-- Set of tasks --
[1] Which distinct dollar amounts does the article about the Ashley Madison settlement mention? List each one once.
[2] Rewrite the part of the article about the Ashley Madison settlement that begins at the words "Toronto-based ruby Corp, the" and stops after "in July 2015.". Replace "adultery site" with "dating site".

-- Text for analysis --
---

Toronto-based ruby Corp, the owner of the privately-held Ashley Madison adultery site, has agreed to pay a $1.7 million penalty following the completion of an investigation by the Federal Trade Commission and a coalition of 13 states and the District of Columbia that shows the company deceived consumers and failed to protect 36 million users’ accounts and profile information in a massive data breach in July 2015.
Among the allegations, the FTC says the company made false statements about the status of site security, including displaying a “Trusted Security Award” logo when it had not received any such award. In addition, the company charged members $19 for its “Full Delete” option which supposedly deleted a member’s digital trail from AshleyMadison.com. Between December 2012 and December 2015, Ashley Madison received a total of $2,388,566 for this option, but not all data was deleted. In some cases, member profiles were removed within 48 hours, but in others, data was kept for up to 12 months.
The complaint reads:
“Defendants’ failures to provide reasonable security for the sensitive, personal information they collected, transmitted, and stored, including sexual preferences and desired encounters, desired activities, email addresses, security questions and answers, real names, billing addresses, and credit card numbers, has caused or is likely to cause substantial injury to consumers in the form of extortion, fraud, disclose of sensitive, personal information, and other harm.”
“This case represents one of the largest data breaches that the FTC has investigated to date, implicating 36 million individuals worldwide,” said FTC Chairwoman Edith Ramirez in a statement. “The global settlement requires AshleyMadison.com to implement a range of more robust data security practices that will better-protect its users’ personal information from criminal hackers going forward.”
An $8.75 million judgment will be partially suspended upon payment of $828,500 to the FTC. If the FTC later finds out that Ruby Corp. misrepresented its financial situation, the full amount will be due immediately and an additional $828,500 will be paid to 13 states and the District of Columbia
The Office of the Privacy Commissioner of Canada and the Office of the Australian Information Commissioner have reached their own settlements with ruby Corp. According to the New York Times, because of the size of the settlement, Ashley Madison customers will not receive any financial compensation for damages caused by the data breach. Class-action lawsuits, however, are pending.

---

-- Material provided --
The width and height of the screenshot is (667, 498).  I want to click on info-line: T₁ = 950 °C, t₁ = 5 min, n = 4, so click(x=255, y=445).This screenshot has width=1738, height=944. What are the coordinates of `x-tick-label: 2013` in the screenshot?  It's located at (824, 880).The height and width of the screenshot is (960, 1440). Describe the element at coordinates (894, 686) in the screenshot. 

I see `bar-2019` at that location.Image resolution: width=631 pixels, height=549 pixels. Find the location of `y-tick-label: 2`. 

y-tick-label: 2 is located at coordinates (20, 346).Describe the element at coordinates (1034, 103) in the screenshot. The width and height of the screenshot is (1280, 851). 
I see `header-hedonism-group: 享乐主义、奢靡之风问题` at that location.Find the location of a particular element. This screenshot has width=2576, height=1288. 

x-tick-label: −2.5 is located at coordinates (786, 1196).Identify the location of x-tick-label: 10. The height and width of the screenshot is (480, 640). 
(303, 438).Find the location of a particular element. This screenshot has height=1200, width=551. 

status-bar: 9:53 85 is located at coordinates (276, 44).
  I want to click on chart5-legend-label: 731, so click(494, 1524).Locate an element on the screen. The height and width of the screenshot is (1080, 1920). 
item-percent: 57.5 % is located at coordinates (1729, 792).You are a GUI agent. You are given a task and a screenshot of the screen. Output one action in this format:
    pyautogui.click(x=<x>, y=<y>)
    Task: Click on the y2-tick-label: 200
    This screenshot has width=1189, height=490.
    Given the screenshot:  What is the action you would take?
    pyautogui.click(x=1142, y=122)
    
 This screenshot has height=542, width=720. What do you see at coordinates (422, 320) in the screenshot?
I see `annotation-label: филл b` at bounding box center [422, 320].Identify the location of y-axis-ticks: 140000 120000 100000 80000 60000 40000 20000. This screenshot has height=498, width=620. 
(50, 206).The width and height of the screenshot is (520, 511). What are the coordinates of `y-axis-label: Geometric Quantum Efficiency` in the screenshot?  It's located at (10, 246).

---

-- Responses by task --
[1]
$1.7 million
$19
$2,388,566
$8.75 million
$828,500

[2]
Toronto-based ruby Corp, the owner of the privately-held Ashley Madison dating site, has agreed to pay a $1.7 million penalty following the completion of an investigation by the Federal Trade Commission and a coalition of 13 states and the District of Columbia that shows the company deceived consumers and failed to protect 36 million users’ accounts and profile information in a massive data breach in July 2015.